FastMatch’s management will remain invested with a c.10% interest, with minority rights. Closing is subject to regulatory and anti-trust approvals, and is expected to occur in Q3 2017.

This exciting bolt-on acquisition is part of Euronext’s strategy to actively leverage our balance sheet flexibility to capture value accretive opportunities and to accelerate growth and diversification of our revenue base in line with our strategic plan ambitions. As such, the investment in FastMatch will not consume any resource dedicated to the deployment of our Agility for Growth initiatives (€100 to €150 million), which remains a key priority for Euronext.

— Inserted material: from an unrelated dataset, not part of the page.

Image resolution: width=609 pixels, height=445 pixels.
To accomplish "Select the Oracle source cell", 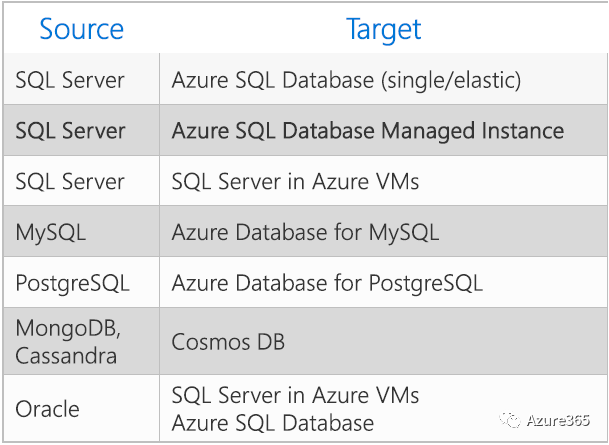I will tap(47, 408).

This transaction establishes Euronext’s presence in the FX segment (the largest market globally), diversifies Euronext’s top line, accelerates its growth profile and allows the group to extend its “best execution” value proposition to an additional asset class. This transaction will meet Euronext’s key quantitative criteria as set out on 13 May 2016 at Investor Day (i.e., ROCE > WACC within year 3), and will be immediately EPS accretive without factoring in any synergies, according to Euronext.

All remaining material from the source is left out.